▶ [CONSIGNE]: Poursuivez le texte sur la critique et le feedback positif à partir de sa dernière phrase, en gardant son ton et son point de vue.

▶ [EXTRAIT DE PAGE]:
»»

Je dois avouer que ça m’a turlupiné, cette remarque. Serais-je de ceux qui versent dans la critique facile, un insurgé du dimanche atteint du syndrome du téléspectateur à la terrasse d’un café, regardant le malheureux qui vient de rater son tir au but (et provoquer par la même occasion l’élimination de son pays de la Coupe du Monde) en s’exclamant: «quelle pive celui-là, même-moi je ne l’aurais pas raté ce pénalty»? C’est vrai qu’assis sur son derrière au bistrot avec sa bière en main, il est facile de traiter tout le monde de gros nul. De même, critiquer pour critiquer, pour le plaisir, sans offrir de solution ou d’alternative sérieuse, ce n’est guère constructif.

Est-ce qu’on arrive à aller au fond des choses
avec cette méthode du feedback positif?

Dans le même ordre d’idée, il faut aussi reconnaître que beaucoup ne réagissent pas fantastiquement à la critique, et bien mieux au feedback positif. Qu’on obtient souvent de beaucoup meilleurs résultats en encourageant les gens à faire mieux, plutôt qu’en leur rabâchant tout ce qui va mal. Même s’ils font tout faux, d’ailleurs. Que le leur faire remarquer ne fait que les braquer et ne fait pas nécessairement avancer le schmilblick, bien au contraire. Et que du coup, on finit par se faire des ennemis.

««

▶ [ENTRÉES]:
»»

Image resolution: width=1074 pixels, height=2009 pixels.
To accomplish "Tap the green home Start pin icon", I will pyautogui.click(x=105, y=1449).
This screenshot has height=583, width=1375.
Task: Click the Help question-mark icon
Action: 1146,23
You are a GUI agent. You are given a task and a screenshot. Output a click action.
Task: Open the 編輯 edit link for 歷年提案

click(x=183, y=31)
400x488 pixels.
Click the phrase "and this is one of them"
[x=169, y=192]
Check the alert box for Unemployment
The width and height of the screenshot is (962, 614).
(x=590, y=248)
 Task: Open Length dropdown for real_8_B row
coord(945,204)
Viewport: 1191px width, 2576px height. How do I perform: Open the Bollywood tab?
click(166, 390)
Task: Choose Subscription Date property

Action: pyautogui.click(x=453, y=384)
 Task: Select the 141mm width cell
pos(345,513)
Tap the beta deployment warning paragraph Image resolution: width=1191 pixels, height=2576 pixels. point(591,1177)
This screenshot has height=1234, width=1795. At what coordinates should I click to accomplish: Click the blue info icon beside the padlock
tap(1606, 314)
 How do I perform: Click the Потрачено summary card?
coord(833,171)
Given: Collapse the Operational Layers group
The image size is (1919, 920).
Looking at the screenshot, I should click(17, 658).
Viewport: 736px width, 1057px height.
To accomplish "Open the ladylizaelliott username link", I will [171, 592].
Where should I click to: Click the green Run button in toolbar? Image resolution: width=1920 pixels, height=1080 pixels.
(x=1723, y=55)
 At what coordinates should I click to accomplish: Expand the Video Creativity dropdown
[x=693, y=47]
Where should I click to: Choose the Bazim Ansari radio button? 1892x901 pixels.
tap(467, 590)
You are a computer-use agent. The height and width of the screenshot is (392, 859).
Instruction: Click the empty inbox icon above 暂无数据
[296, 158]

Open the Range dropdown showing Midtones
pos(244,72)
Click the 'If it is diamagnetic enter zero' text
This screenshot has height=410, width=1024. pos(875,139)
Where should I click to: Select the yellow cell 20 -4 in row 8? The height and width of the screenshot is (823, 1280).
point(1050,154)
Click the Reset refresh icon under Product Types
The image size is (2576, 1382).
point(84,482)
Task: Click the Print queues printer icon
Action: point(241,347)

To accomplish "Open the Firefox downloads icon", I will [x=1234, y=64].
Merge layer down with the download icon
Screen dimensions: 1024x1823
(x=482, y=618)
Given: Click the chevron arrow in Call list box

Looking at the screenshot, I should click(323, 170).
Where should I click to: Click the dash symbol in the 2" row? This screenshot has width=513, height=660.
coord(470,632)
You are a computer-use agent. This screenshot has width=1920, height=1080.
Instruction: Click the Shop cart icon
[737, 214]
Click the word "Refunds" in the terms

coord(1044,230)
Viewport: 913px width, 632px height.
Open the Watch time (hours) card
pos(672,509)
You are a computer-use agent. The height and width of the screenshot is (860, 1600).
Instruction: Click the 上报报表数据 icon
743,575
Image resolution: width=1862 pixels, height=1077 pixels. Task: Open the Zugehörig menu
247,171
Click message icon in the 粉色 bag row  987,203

««

▶ [BONNE RÉPONSE]:
Mais alors, comment faire pour réveiller les consciences? Dire à quelqu’un qui vit dans le déni que c’est très bien ce qu’il fait, mais qu’il pourrait faire encore mieux, a certes l’avantage de ne brusquer personne et de permettre à tout le monde de rester amis. C’est d’ailleurs un excellent exercice, qui produit souvent des résultats surprenants et que nos amis anglo-saxons maitrisent bien mieux que nous (et dire que nous les traitons d’hypocrites, il faudrait savoir). Mais est-ce qu’on arrive à aller au fond des choses avec cette méthode de la suggestion positive? C’est toujours mieux que de braquer son interlocuteur me direz-vous, lequel pourrait ensuite vous en vouloir à vie d’avoir mis le doigt sur une vérité dérangeante et devenir totalement réfractaire à toute velléité subséquente de lui soumettre quelque idée que ce soit. Mais on dit aussi qu’il y a des vérités qui ne sont pas nécessairement agréables à entendre et qu’il n’y a pas trente-six façons de les dire.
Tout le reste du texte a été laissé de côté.